The KB horizontal ramus is deeper than that of P. alutensis (tab. I) from the early Pleistocene of Oltet Valley, Romania [Stefanescu, 1910]. The premolar row is longer. Unfortunately, a detailed comparison with P. aguirrei from the late Miocene (MN13) of Venta del Moro and Librilla, Spain is impossible because this species was defined on skeletal elements (upper molars, calcaneum, phalanxes) not yet recovered from Chad. However, the estimated alveolar length of p3 (20 mm) is similar to those of P. aguirrei (18,8 – 21,6 mm according to Morales ). Lengths of KB tooth row (tab. I) and metatarsals (tab. II) fit into the range of variation recorded by Zdansky  and by Teilhard and Trassaert  for P. gigas from the late Miocene of China. The Chadian material cannot be assigned to the species P. alexejevi from the Pliocene (MN15) of Ukraine, because this species is smaller than P. aguirrei and P. gigas [Morales, 1984].
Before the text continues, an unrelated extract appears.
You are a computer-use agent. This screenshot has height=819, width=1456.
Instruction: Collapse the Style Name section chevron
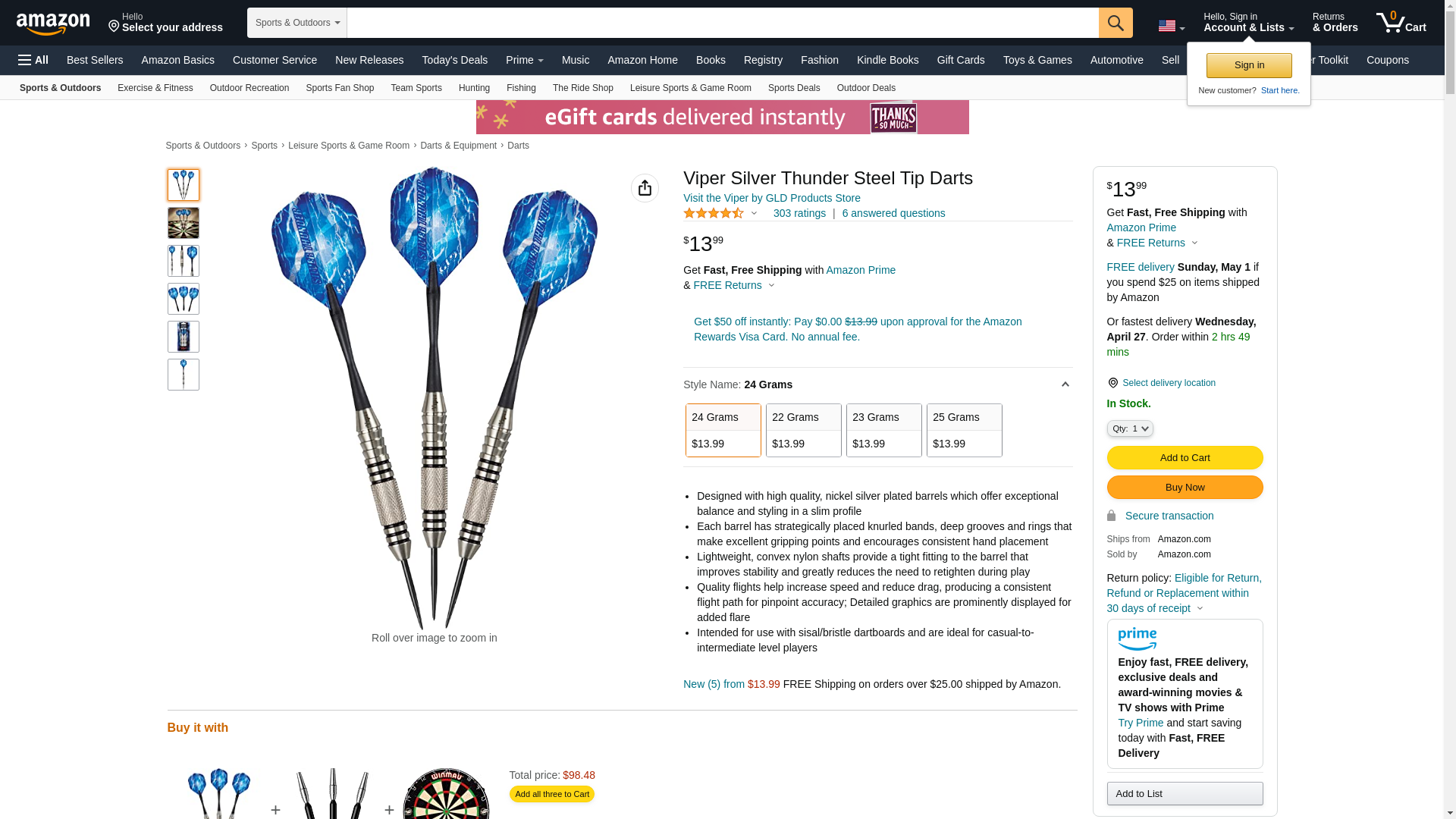tap(1065, 384)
In conclusion, specimens from Chad do not display any important difference with Chinese species P. gigas and can tentatively be referred to this species.
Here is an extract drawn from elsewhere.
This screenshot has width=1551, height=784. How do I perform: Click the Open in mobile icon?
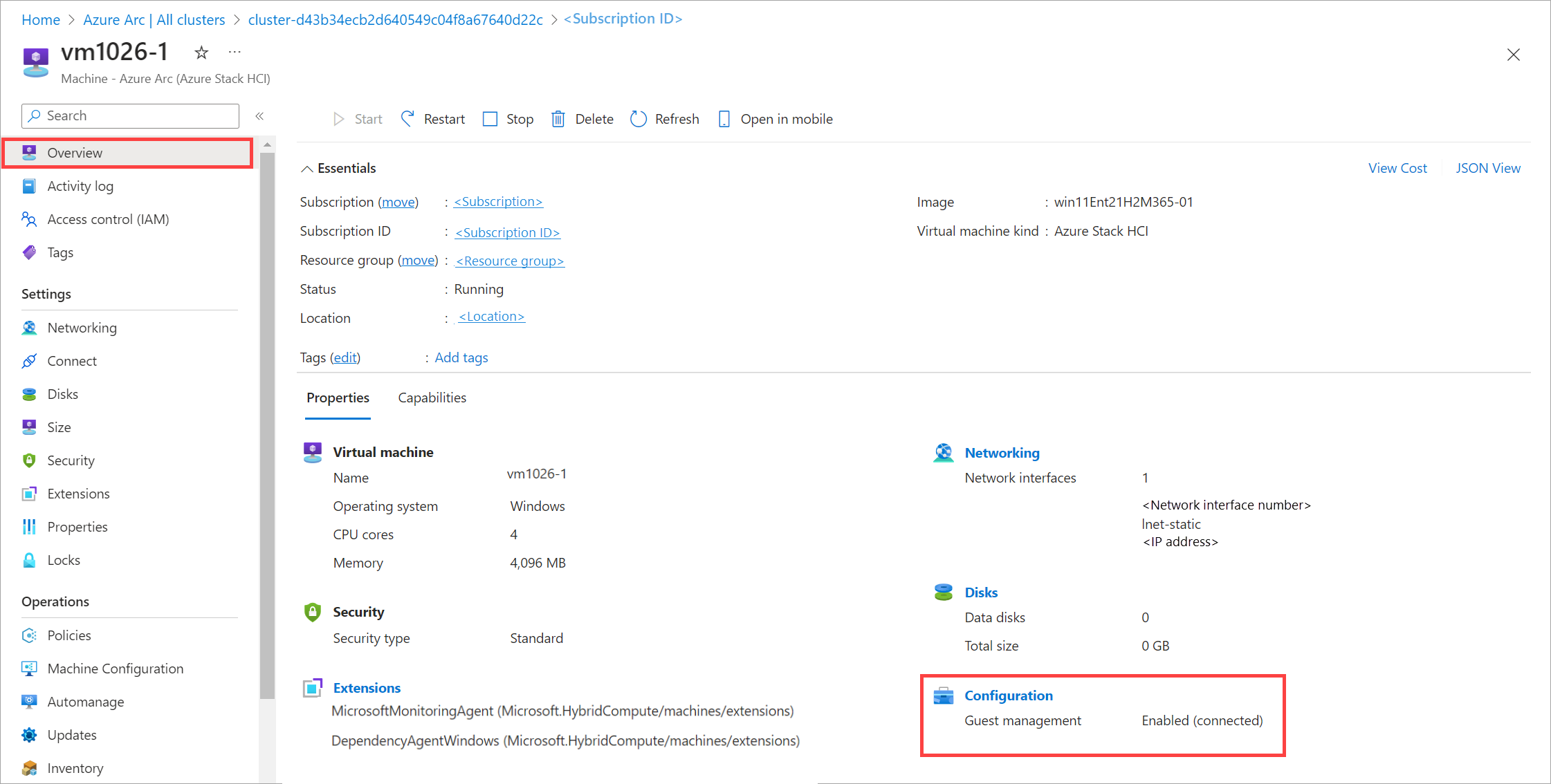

Biochronology and paleobiogeography. – The earliest known Old World camel correspond to P. aguirrei from the late Miocene (MN13) of Venta del Moro and Librilla in Spain [Morales et al., 1980; Made and Morales, 1999]. After Made and Morales , this species is probably the ancestor of P. alexejevi from of Odessa Catacombs (MN15), Ukraine. In Europe, the chronological range of P. alutensis covers the Plio-Pleistocene. This species is present in the lower Pleistocene of Oltet Valley, Romania [Stefanescu, 1910] and in the early and Middle Pliocene (MN16) of Russia [Baigusheva, 1971]. It is also present in the late Pliocene of Sarikol Tepe, Turkey [Kostopoulos and Sen, 1999]. In China, the earliest record of P. gigas is about 5.5 Ma [Flynn, 1997; Made and Morales, 1999].
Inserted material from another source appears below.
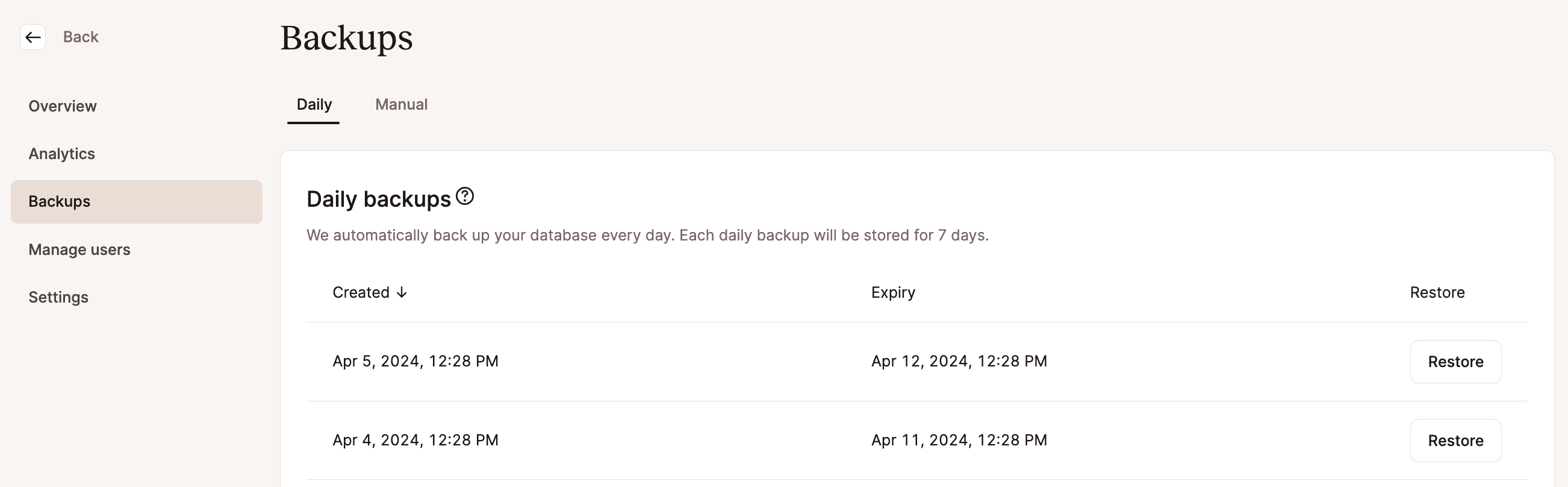Sort backups by Created column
In conclusion the chronological range of Paracamelus is from the late Miocene to the Pleistocene. However, the Chadian specimens size is close to P. gigas (first occurrence in China around 5.5 Ma) and P. aguirrei from late Miocene (MN13) of Europe. The occurrence of Paracamelus at KB and its absence from the younger Chadian sites (3-4 Ma) of Koro-Toro and Kollé [Brunet et al., 1995; 1996] as well as in the Plio-Pleistocene localities of Africa, are congruent with an age close to the Mio-Pliocene boundary for the sites of KB. This interpretation is confirmed by the associated fauna, that indicates ca 5 Ma old for the whole of KB fossiliferous area [Brunet and M.P.F.T, 2000].
The age of the Chadian Paracamelus is close to the Mio-Pliocene boundary, slightly younger than specimens from late Miocene of China [Zdansky, 1926; Flynn, 1997], Spain [Morales et al., 1980] and Turkey [Made et al., 2002]. This demonstrates that the group had a wider distribution than previously thought. It indicates that the Camelidae reach a widespread distribution soon after their arrival from northern America [Webb, 1965; Pickford et al., 1993].
Conclusion. – The Chadian material displays distinctive features which allows to refer it to Paracamelus gigas. This taxon, poorly documented in Eurasia, has not been previously recognised in Africa. It will contribute to deciphering the phylogenetic relationships between various species of Paracamelus and the extant Camelus.